Toi, peut-être, Irène, si tu le dis.
Moi, je n’ai pas une vie normale.
C’est une survie, ou plutôt une sous-vie, une non existence, et une longue absence. C’est une errance que je traverse en solitaire, dans laquelle je me sens, souvent, comme étranger à moi-même.
— Qui es-tu, Zanzi ? Qui est ce petit garçon qui pleure derrière toi ?
Il n’est pas derrière moi. Il est en moi. Quelle étrange captivité que la sienne. Petit garçon, je te sens pleurer et soudain tes larmes sont miennes. Il y a si longtemps que je t’ai laissé derrière moi, mais tu ne m’as jamais quitté. Pourrons-nous un jour nous retrouver ? Si seulement quelqu’un venait te libérer…
Cet après-midi-là, tu m’as regardé avec tes beaux yeux verts et tu m’as dit que j’avais un beau sourire. Et dans la pénombre de cette pièce, j’ai cru voir le ciel s’entrouvrir. J’ai tant envie de te revoir, toi qui, à travers les brumes de mon spleen, a pu distinguer les yeux rieurs et le sourire enfantin du petit Damien…

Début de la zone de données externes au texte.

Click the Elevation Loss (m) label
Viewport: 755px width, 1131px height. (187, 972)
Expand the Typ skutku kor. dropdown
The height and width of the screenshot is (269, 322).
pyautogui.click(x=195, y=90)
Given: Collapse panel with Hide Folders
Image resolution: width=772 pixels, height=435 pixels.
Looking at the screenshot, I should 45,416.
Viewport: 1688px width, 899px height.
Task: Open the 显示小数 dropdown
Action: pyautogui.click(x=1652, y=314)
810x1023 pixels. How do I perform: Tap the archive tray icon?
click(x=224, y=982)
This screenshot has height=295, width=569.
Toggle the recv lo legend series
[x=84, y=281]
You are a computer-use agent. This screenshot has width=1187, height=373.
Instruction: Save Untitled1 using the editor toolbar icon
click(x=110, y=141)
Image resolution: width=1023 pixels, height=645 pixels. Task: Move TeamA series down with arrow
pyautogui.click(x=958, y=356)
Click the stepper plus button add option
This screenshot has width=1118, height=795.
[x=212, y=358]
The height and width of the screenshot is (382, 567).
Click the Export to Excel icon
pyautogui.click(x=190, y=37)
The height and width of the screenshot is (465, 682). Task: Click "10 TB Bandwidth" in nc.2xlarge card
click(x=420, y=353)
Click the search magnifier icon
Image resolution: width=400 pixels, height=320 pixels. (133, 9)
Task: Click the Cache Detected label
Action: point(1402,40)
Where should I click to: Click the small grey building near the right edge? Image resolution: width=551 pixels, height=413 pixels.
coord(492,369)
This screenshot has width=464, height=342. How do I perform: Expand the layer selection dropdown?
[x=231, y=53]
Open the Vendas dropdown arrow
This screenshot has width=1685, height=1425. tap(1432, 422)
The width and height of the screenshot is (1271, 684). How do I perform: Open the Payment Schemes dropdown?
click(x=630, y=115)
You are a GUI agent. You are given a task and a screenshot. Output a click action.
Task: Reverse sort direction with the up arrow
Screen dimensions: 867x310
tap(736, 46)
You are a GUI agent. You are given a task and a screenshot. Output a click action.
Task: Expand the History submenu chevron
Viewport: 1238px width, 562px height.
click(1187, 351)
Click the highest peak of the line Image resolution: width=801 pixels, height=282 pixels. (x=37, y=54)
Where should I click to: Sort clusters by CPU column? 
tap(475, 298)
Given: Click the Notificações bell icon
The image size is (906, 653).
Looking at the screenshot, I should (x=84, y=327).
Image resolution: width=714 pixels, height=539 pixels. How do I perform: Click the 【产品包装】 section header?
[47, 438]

Pour lire le précédent épisode de Zanzi and the City, cliquez ici.
Syl.
Spleen
Quand le ciel bas et lourd pèse comme un couvercle
Sur l'esprit gémissant en proie aux longs ennuis,
Et que de l'horizon embrassant tout le cercle
Il nous verse un jour noir plus triste que les nuits;
Quand la terre est changée en un cachot humide,
Où l'Espérance, comme une chauve-souris,
S'en va battant les murs de son aile timide
Et se cognant la tête à des plafonds pourris;
Quand la pluie étalant ses immenses traînées
D'une vaste prison imite les barreaux,
Et qu'un peuple muet d'infâmes araignées
Vient tendre ses filets au fond de nos cerveaux,
Des cloches tout à coup sautent avec furie
Et lancent vers le ciel un affreux hurlement,
Ainsi que des esprits errants et sans patrie
Qui se mettent à geindre opiniâtrement.
-Et de longs corbillards, sans tambours ni musique,
Défilent lentement dans mon âme; l'Espoir,
Vaincu, pleure, et l'Angoisse atroce, despotique,
Sur mon crâne incliné plante son drapeau noir.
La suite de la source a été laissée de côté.